Earlier this year, Democrats were outraged that Republicans — and the media — were focusing on Joe Biden’s advancing age and declining acuity. He’s fine, they insisted. It’s all partisan propaganda. The accusations are unfair.
No, they were not unfair. Biden’s disastrous debate performance clearly demonstrated that he was too old and feeble to run for a second term, let alone serve another four years. But now the age issue has turned against Donald Trump, who is 78 today and would turn 82 in office, should he win a second term. Kamala Harris, 18 years his junior, is now calling Trump “increasingly unstable and unhinged,” and her charges are well-formed and well-founded.
Just imagine what Republicans would be saying if Biden — or Harris, for that matter — stopped talking at a campaign rally and swayed silently to musical interludes for a full 39 minutes. Or decided that the voters of Pennsylvania, the nation’s most pivotal state, needed to a hear a salacious (and obviously envious) encomium to golfer Arnold Palmer’s sexual equipment.
Gaga, the GOP would have screamed. A nut case. Or as Harris’ running mate Tim Walz said of Trump’s musical meanderings, “It was strange, but if this was your grandfather, you would take the keys from him.”
We all know folks who are decrepit at 60, and others who are dashing at 80. But the problem with Trump’s age is not just his competence, it’s his character.

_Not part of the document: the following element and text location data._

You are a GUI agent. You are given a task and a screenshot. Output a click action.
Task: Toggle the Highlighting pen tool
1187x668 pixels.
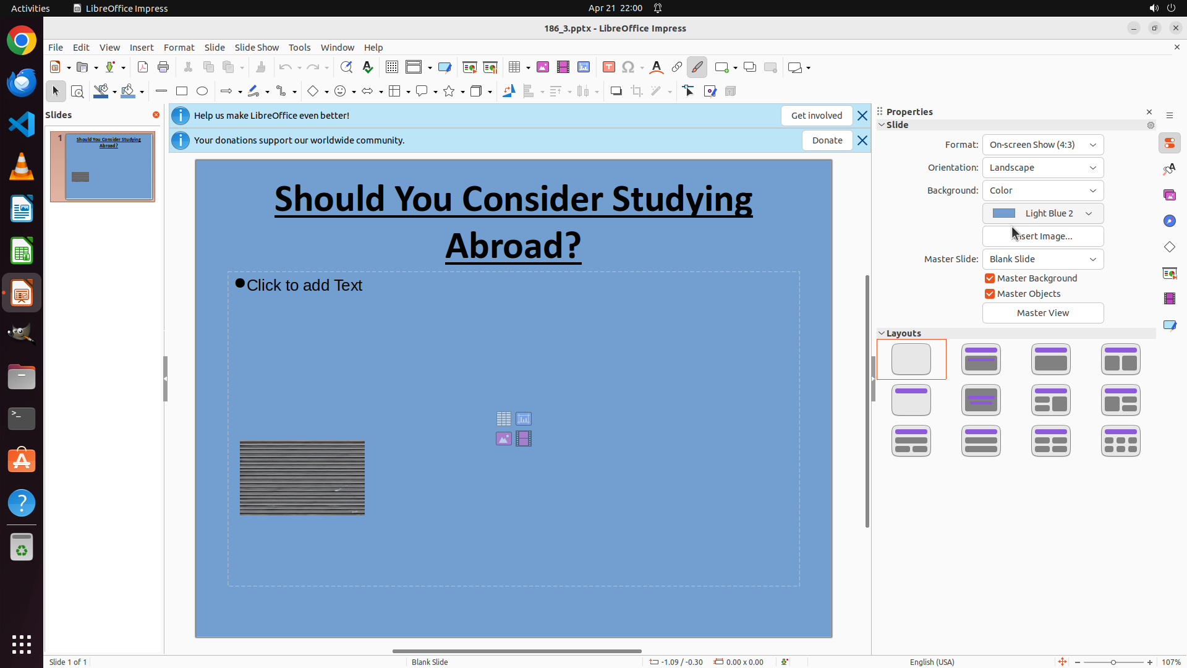697,67
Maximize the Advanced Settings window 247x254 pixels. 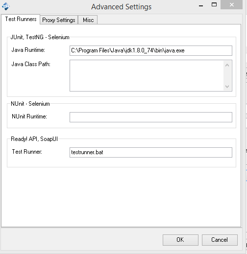[x=214, y=4]
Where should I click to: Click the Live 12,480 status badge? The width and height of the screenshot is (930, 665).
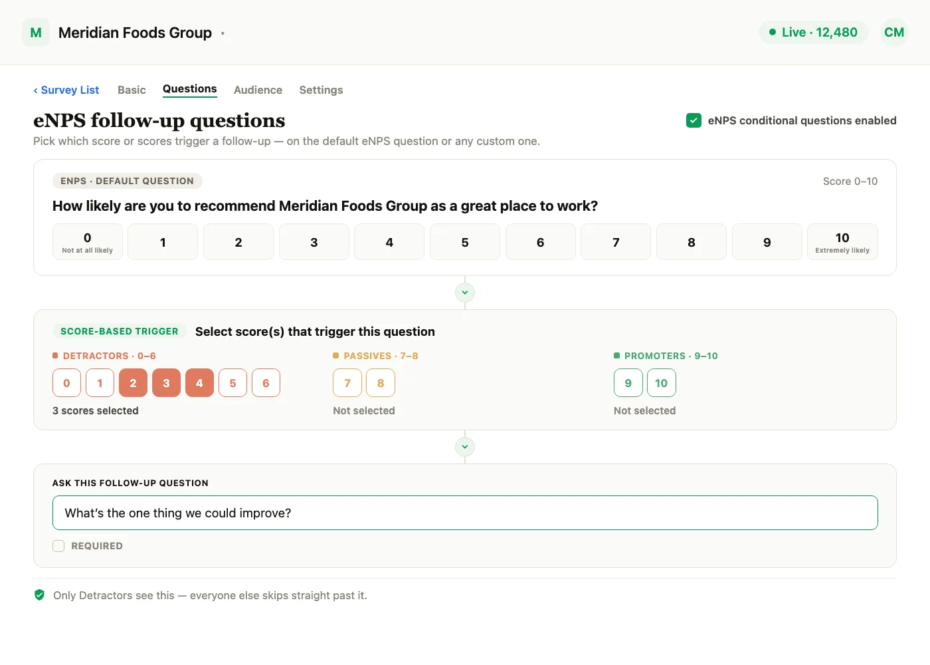point(814,32)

As he grows older, is his judgment deteriorating and self-control declining?
Democrats think so, and they see that frailty as a key to victory. “There are very few voters left who haven’t decided who to vote for or whether to vote at all, but there’s enough of them to decide the election,” Harris adviser David Plouffe told online journal Puck.
The campaign’s research, he added, reveal this crucial finding: “People are, like, (Biden was old), but Trump is really old, too. And he seems like he’s losing his way, he doesn’t make a lot of sense, and that worries us. So for us, that can’t just be something we all laugh at. We’ve got to raise the stakes: Do you really want this unstable person making decisions about our economic policy and health care policy and foreign policy?”

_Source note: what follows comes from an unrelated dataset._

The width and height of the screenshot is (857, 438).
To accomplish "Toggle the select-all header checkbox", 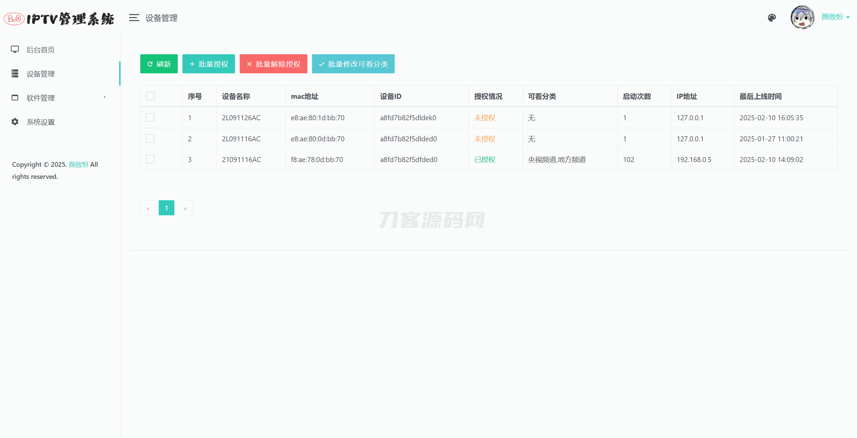I will [150, 96].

Put this argument another way: The polling firm YouGov asked voters if a president should serve as a role model for young people, and 4 out of 5 said yes, but only 1 in 3 described Trump that way. In a Pew Research survey, 53% called Harris a “good role model,” but only 34% applied that label to Trump.

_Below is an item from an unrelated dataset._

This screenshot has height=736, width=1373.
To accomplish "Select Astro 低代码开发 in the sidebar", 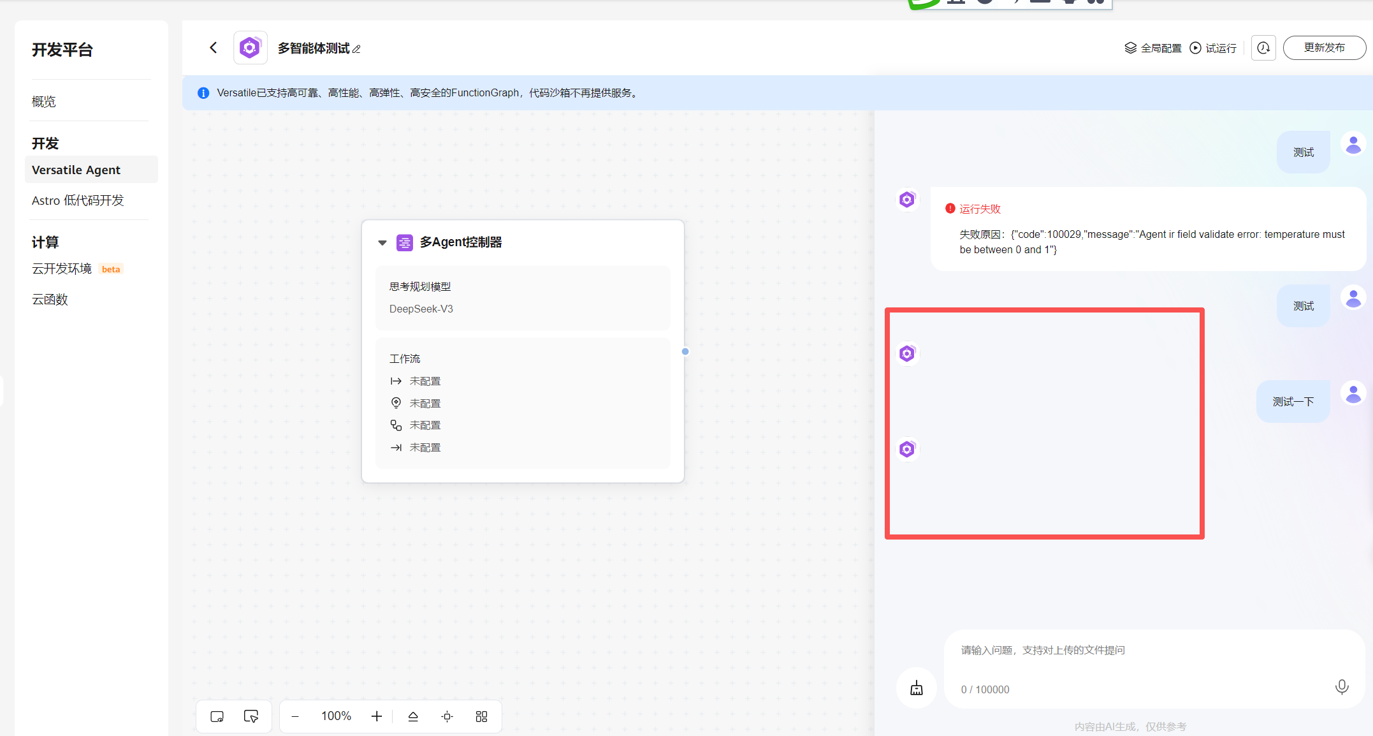I will [x=78, y=200].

Democrats are aiming the age issue at a small but potentially potent group: moderate Republicans, mainly college-educated women living in the suburbs of swing states, exactly the voters who supported former South Carolina Gov. Nikki Haley against Trump. In all, she received 19.7% of the primary vote, or almost 4.4 million ballots, and in some critical targets she did even better: 30% in Nevada, 26% in Michigan, 23% in North Carolina.
The core of Haley’s message was straight and simple: Trump lacks character, he’s dangerous, you can’t trust him. As Haley said in one campaign speech: “I agree with a lot of his policies, but the truth is, rightly or wrongly, chaos follows him. We have too much division in this country, and too many threats around the world to be sitting in chaos once again.”
Haley’s warning closely resembles the pitch made by Liz Cheney, the former Republican lawmaker turned Trump critic, as she campaigned with Harris in Wisconsin: “In this moment, there are millions of good and honorable people who Donald Trump has just fundamentally betrayed. The decision to give somebody the power of the presidency means that you’re handing someone the most awesome and significant power of any office anywhere in the world, and you have to choose people who have character, choose people of good faith.”
“It’s not a fool’s errand,” Whit Ayres, a Republican pollster, told The New York Times about the Democrats’ strategy. He estimated that 10% to 12% of his party are Never Trumpers and added: “Those folks aren’t going to vote for Trump. The question is whether they skip the presidential ballot or whether they vote for Harris.”
Will these voters ask about Trump the same valid question that torpedoed Biden: Is he too old for the job, not just today, but four years from now? If they answer yes, Harris still has a fighting chance.